= Beginning of Section =
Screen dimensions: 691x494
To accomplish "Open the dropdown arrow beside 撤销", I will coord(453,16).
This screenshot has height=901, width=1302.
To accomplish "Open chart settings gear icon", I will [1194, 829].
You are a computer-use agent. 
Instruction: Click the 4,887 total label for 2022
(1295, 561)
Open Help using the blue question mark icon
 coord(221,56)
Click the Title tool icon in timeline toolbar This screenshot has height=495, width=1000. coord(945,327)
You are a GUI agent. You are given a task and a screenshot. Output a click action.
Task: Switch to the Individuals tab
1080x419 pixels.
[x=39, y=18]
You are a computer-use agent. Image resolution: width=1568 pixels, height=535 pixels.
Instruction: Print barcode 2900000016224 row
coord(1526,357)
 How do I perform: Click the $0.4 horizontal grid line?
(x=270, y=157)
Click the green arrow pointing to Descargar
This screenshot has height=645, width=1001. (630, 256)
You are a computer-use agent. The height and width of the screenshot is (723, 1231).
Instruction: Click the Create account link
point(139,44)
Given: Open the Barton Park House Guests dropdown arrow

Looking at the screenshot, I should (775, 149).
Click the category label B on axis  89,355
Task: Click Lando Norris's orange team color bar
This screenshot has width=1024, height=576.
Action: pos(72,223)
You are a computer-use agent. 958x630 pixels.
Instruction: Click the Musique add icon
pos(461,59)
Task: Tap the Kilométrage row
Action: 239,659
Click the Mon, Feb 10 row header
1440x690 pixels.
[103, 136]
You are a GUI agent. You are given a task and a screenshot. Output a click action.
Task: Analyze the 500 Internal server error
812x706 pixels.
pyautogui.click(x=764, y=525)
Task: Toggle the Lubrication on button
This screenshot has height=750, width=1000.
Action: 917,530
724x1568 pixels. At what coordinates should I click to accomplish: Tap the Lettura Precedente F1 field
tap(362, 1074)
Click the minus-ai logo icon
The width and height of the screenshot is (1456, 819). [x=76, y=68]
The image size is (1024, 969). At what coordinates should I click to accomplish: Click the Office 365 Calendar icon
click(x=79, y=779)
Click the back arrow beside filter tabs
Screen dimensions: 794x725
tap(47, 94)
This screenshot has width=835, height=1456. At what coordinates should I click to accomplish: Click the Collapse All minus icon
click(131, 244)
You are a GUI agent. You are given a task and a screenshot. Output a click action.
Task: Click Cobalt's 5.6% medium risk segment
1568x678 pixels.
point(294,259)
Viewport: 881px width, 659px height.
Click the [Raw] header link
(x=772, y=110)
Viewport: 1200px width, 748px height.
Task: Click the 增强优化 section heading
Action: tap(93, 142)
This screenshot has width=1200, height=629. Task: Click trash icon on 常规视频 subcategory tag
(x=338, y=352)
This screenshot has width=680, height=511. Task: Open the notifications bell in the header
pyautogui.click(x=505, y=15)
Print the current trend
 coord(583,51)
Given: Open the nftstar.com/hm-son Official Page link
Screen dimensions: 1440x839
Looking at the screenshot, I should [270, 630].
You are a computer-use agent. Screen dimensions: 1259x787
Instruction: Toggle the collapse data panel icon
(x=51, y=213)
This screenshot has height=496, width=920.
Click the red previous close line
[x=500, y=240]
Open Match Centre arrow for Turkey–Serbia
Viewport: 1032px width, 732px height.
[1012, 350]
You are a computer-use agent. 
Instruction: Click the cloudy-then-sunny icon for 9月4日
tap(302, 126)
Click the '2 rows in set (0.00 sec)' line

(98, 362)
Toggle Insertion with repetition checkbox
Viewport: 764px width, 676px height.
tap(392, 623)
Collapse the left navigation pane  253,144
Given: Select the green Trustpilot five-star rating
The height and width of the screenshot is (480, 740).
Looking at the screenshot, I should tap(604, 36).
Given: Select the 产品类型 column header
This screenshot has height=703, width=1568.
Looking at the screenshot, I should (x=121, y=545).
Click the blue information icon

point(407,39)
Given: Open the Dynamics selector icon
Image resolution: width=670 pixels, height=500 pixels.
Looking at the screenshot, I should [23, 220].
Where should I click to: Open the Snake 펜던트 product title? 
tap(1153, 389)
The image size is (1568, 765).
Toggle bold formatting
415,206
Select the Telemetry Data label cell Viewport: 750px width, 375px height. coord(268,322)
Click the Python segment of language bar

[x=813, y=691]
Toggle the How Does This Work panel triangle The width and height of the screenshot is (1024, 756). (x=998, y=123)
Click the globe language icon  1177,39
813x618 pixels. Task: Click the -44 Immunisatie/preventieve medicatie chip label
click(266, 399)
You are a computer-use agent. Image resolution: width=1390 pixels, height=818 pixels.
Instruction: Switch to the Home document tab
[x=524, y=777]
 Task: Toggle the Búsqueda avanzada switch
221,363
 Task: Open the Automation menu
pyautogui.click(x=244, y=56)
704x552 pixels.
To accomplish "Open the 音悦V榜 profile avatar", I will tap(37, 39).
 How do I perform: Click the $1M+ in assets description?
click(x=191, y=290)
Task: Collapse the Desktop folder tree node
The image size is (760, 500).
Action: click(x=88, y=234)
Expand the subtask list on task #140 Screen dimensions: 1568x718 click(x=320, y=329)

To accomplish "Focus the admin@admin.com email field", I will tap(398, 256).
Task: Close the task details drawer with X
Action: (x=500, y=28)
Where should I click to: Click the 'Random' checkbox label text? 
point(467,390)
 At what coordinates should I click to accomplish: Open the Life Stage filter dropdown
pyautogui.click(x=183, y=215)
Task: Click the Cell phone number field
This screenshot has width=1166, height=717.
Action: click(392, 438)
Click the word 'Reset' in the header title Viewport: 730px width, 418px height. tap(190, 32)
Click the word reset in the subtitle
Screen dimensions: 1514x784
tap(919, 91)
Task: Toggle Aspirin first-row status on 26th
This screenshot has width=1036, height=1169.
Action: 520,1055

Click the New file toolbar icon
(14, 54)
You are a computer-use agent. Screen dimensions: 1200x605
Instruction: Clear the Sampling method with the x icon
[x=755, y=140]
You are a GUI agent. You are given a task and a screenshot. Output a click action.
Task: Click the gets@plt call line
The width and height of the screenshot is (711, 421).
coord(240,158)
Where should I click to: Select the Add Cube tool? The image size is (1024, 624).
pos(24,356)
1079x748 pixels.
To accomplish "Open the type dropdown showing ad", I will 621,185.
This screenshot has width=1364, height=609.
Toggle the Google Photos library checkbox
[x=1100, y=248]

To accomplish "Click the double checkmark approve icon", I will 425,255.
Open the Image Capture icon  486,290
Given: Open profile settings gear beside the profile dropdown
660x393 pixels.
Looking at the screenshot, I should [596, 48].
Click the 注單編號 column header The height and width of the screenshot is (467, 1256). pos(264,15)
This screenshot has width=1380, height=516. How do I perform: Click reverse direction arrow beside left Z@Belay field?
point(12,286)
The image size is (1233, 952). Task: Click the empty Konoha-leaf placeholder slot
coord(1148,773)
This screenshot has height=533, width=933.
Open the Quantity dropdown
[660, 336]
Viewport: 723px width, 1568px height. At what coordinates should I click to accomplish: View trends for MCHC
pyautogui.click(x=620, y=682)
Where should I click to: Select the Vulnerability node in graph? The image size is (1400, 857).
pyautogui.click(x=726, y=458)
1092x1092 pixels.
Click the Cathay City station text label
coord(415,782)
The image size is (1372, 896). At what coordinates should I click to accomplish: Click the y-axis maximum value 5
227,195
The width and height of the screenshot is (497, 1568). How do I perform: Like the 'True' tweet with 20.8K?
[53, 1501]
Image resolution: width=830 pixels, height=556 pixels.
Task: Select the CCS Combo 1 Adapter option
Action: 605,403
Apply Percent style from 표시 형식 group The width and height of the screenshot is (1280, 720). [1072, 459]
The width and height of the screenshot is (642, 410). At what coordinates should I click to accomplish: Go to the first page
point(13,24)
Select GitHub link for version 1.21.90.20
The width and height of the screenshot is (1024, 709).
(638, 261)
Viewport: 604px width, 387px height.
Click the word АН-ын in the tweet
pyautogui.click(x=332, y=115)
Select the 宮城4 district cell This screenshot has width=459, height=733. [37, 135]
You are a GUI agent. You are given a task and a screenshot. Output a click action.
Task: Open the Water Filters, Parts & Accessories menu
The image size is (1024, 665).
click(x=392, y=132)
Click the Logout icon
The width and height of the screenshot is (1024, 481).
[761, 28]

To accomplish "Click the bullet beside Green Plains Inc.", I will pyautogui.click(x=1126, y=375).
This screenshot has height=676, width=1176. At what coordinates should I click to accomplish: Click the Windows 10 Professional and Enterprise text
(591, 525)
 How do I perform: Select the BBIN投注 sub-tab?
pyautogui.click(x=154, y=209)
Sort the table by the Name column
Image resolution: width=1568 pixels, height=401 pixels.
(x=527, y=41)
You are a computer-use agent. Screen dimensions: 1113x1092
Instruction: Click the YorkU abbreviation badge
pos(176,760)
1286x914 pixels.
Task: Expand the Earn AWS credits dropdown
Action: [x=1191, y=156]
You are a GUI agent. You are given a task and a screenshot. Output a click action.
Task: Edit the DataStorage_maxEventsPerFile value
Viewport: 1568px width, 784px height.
= End of Section =
What to work on
All that is wanted is the stretch of lines above from the one containing "Click the red previous close line" through the one containing "Given: Select the 产品类型 column header", duplicated exactly.

Task solution
Click the red previous close line
[x=500, y=240]
Open Match Centre arrow for Turkey–Serbia
Viewport: 1032px width, 732px height.
[1012, 350]
You are a computer-use agent. 
Instruction: Click the cloudy-then-sunny icon for 9月4日
tap(302, 126)
Click the '2 rows in set (0.00 sec)' line

(98, 362)
Toggle Insertion with repetition checkbox
Viewport: 764px width, 676px height.
tap(392, 623)
Collapse the left navigation pane  253,144
Given: Select the green Trustpilot five-star rating
The height and width of the screenshot is (480, 740).
Looking at the screenshot, I should tap(604, 36).
Given: Select the 产品类型 column header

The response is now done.